Der Kreis Mettmann ist bei der Umsetzung der inklusiven Beschulung von behinderten Kindern landesweit in einer Vorreiterrolle. Bereits 2010 hat das Schulministerium die Einrichtung von 6 Kompetenzzentren in Erkrath, Hilden, Monheim am Rhein , Mettmann, Ratingen und Velbert als Modellversuch genehmigt. Auf Grund des am 1.8.2014 in Kraft tretenden 9. Schulrechtsänderungsgesetzes arbeiten Kreis und Städte an einem Zukunftskonzept für die Förderschulen. Ziel ist es, ein flächendeckendes Netz von Förderschulen im Kreis Mettmann zu erhalten, damit auch künftig die Eltern behinderter Kinder eine echte Wahlmöglichkeit behalten.

·  Unter dieser Voraussetzung werden wir die Schulraumsituation der Förderschule Sprache am Standort am Peckhaus in Mettmann und der Paul-Maar-Schule in Hilden verbessern. Beide Schulen müssen durch die Schaffung von angemessenen Schulräumen gute äußere Rahmenbedingungen erhalten.

Durch die Fusion der Leo-Lionni-Schule in Monheim am Rhein mit zwei städtischen Förderschulen liegen die Förderschwerpunkte inzwischen neben der Sprache auch auf dem Lernen.
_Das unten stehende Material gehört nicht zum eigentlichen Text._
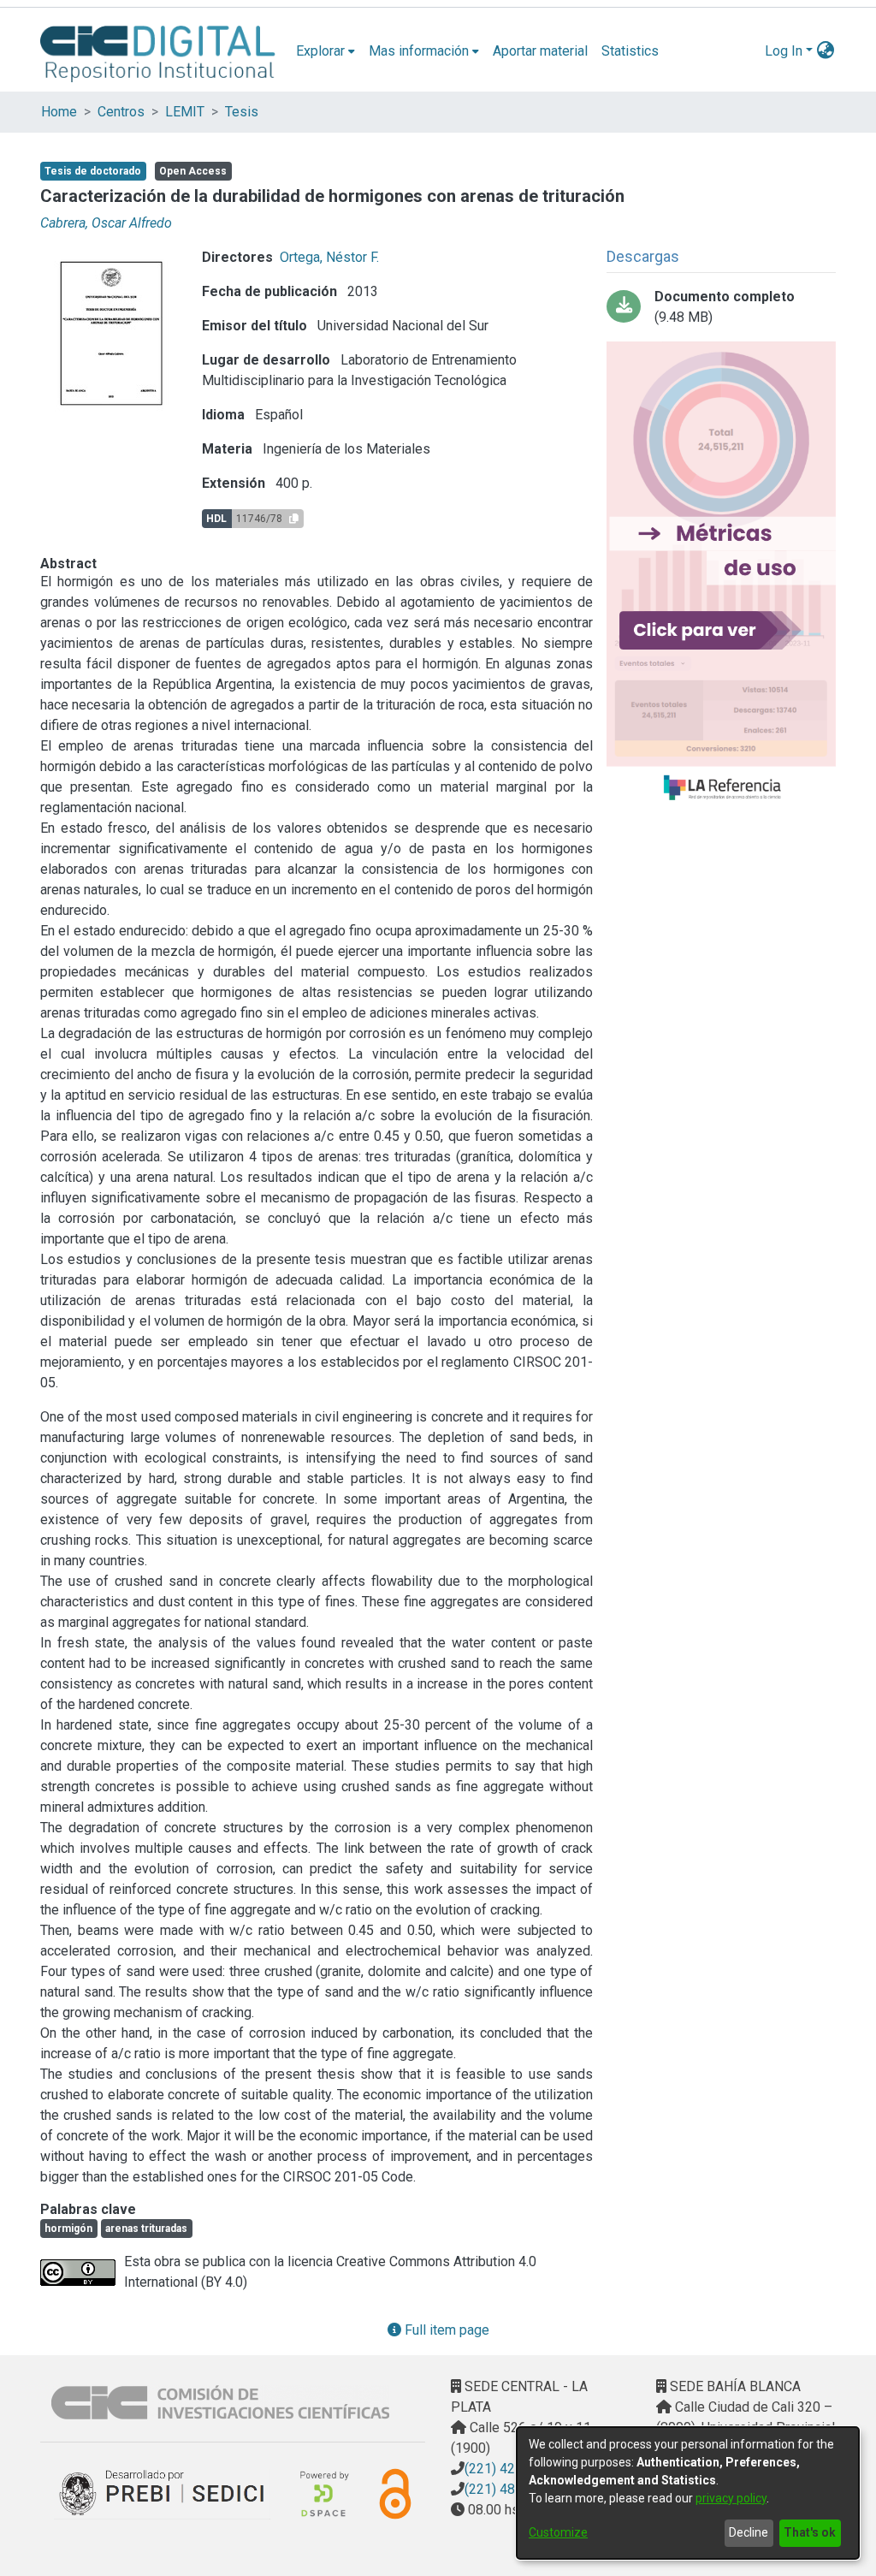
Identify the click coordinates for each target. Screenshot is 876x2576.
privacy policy (730, 2498)
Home (59, 112)
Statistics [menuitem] (630, 51)
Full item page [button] (445, 2330)
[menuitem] (325, 51)
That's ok (810, 2532)
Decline (748, 2532)
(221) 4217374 (509, 2468)
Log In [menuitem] (783, 51)
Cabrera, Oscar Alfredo (106, 223)
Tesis (241, 112)
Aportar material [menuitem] (540, 51)
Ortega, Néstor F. (329, 257)
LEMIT (184, 112)
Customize (558, 2532)
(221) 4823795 (509, 2489)
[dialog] (688, 2493)
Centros (121, 112)
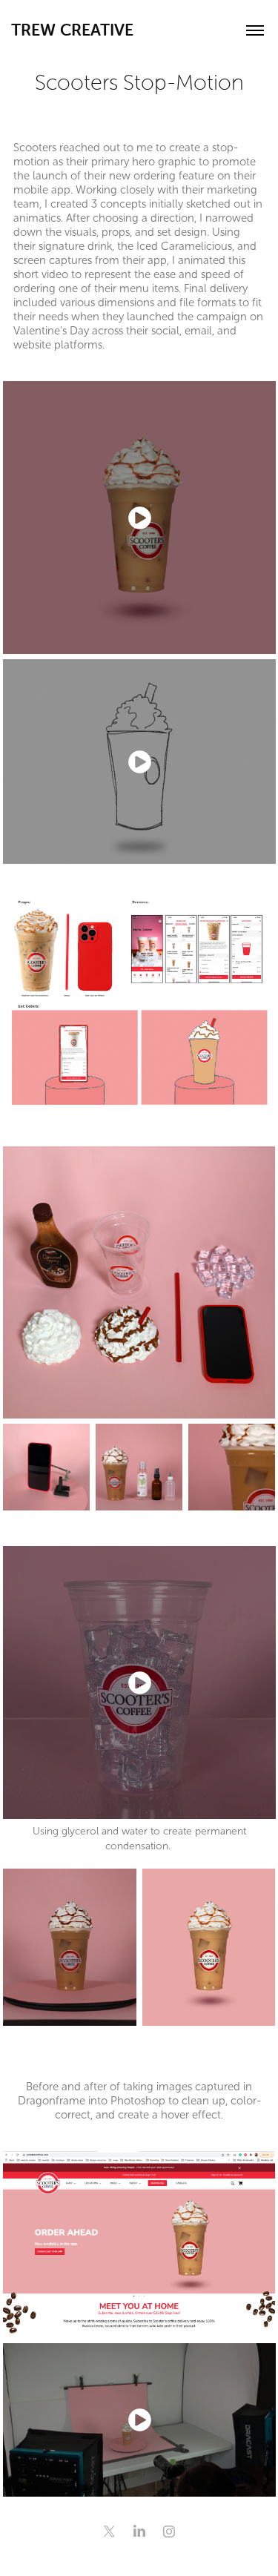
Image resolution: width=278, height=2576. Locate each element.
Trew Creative (72, 30)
Mit der Aufteilung auf zwei Standorte in Monheim hat sich für die Leo-Lionni-Schule eine gute Lösung gefunden. Die Paul-Maar-Schule ist Anfang 2014 in die neuen Schulräume in Monheim am Rhein eingezogen und hat seitdem ein erheblich verbessertes Raumangebot.

Wir halten an dem Ziel fest, gemeinsam mit dem Landschaftsverband Rheinland am Standort Mettmann eine Verbundschule für geistige und körperliche Entwicklung zu schaffen. Dieses Ziel hat sich durch die Umsetzung der UN-Menschenrechtskonvention überholt und wird von uns nicht weiterverfolgt.